El discurso no fue casual. Cuba salió en defensa de Venezuela porque se defendía a sí misma. El combustible incautado era vital para mantener encendidas unas termoeléctricas que hoy apenas respiran, en medio de apagones eternos y una crisis energética que tiene al país patas arriba.
Díaz-Canel no hizo más que repetir, casi palabra por palabra, el guion de Nicolás Maduro. El jefe del chavismo ya había hablado días antes de una supuesta “nueva era de piratería naval criminal” en el Caribe, en uno de esos discursos donde todo es culpa del imperio y nada del desastre interno.
Maduro incluso aseguró que hubo secuestro de tripulantes durante la intercepción del buque, elevando el tono épico del relato. Pruebas, como siempre, ninguna.
Lo cierto es que La Habana ya había dejado clara su postura días antes, cuando acusó a Estados Unidos de piratería apenas se supo de la confiscación frente a las costas venezolanas. Sin embargo, el régimen terminó confesando lo que al principio intentó disimular: ese petróleo iba directo a Cuba.
Una investigación de Axios reveló que el buque transportaba crudo venezolano siguiendo rutas clandestinas propias del mercado negro energético. Días después, el propio castrismo admitió que la operación afectaba los “suministros de hidrocarburos a Cuba”, dejando al descubierto la dependencia total de la Isla de estos cargamentos opacos.
La incautación fue ejecutada por el FBI, el Departamento de Seguridad Nacional y la Guardia Costera de Estados Unidos, con apoyo del aparato militar. El buque, un superpetrolero con capacidad para más de 320 mil toneladas, llevaba años bajo sanciones por su vínculo con redes ilegales de transporte de crudo venezolano e iraní.
Según Axios, parte de ese petróleo habría sido revendida por Cuba en mercados asiáticos, incluidos destinos como China, en esquemas que salpican a familiares de Raúl Castro, una práctica muy revolucionaria… pero solo cuando hay dólares de por medio.
Desde Washington, Donald Trump celebró la captura y la calificó como la mayor incautación de este tipo. Con su estilo provocador, ironizó diciendo que Estados Unidos se quedaría con el petróleo y hasta bromeó con seguir el barco en helicóptero.
Funcionarios estadounidenses definieron la operación como un “doble golpe”: menos dinero para el régimen de Maduro y menos combustible para sostener al castrismo.

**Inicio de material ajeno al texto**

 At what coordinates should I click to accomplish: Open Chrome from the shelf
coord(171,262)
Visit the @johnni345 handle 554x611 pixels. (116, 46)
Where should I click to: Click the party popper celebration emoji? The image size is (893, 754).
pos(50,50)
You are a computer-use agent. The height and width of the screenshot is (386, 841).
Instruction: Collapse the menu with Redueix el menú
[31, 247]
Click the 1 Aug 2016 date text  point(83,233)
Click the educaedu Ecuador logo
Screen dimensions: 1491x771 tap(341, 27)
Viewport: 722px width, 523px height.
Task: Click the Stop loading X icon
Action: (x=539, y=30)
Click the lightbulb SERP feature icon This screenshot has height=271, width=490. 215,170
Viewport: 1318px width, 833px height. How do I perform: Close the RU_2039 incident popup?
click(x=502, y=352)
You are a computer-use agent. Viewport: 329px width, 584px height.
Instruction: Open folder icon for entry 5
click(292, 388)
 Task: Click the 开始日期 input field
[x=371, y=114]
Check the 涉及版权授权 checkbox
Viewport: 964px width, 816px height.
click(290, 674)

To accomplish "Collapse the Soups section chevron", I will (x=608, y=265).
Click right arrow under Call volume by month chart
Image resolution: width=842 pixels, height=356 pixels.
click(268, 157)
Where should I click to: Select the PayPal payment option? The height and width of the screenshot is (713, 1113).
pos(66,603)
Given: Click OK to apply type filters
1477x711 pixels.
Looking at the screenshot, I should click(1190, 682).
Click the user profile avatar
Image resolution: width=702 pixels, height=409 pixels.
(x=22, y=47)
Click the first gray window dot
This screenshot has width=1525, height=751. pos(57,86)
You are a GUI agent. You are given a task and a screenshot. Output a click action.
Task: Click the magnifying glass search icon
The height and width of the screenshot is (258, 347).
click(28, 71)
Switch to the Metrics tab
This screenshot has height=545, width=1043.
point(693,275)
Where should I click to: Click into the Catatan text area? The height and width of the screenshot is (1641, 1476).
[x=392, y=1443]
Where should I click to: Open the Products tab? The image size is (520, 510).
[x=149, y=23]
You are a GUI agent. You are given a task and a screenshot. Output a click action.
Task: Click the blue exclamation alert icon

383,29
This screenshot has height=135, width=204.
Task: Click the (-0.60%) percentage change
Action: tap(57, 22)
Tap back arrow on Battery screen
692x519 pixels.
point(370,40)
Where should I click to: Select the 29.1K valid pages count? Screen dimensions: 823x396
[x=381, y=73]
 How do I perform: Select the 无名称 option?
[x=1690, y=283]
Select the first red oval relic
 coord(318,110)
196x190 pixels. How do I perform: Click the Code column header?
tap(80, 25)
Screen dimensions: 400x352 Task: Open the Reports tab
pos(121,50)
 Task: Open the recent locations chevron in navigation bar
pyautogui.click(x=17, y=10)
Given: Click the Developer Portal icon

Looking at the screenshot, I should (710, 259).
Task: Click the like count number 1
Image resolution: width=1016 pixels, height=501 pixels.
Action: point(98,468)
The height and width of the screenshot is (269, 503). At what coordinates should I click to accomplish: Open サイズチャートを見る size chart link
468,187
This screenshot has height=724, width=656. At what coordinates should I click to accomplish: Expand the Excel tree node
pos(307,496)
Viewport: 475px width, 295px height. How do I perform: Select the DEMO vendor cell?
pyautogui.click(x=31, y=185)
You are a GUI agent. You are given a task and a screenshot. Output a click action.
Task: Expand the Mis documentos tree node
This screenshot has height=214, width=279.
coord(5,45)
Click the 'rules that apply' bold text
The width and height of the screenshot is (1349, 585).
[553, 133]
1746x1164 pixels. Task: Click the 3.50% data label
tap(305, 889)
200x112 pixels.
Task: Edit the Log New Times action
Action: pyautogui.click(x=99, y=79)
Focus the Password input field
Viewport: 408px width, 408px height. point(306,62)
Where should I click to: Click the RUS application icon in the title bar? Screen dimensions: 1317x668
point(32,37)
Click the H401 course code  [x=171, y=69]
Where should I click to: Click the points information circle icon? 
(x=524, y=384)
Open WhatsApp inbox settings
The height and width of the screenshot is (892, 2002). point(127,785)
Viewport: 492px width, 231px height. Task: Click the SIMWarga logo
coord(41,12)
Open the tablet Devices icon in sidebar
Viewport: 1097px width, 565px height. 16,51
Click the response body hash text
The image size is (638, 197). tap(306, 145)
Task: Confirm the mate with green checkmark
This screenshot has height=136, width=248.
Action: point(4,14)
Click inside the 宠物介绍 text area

En la calle cubana, lejos de los discursos inflamados, el mensaje fue claro. Este episodio volvió a confirmar que el país sigue atado a envíos oscuros de petróleo extranjero para sobrevivir, mientras el régimen culpa a otros del desastre que lleva décadas fabricando. Aquí no hubo piratería: hubo un sistema al descubierto, otra vez.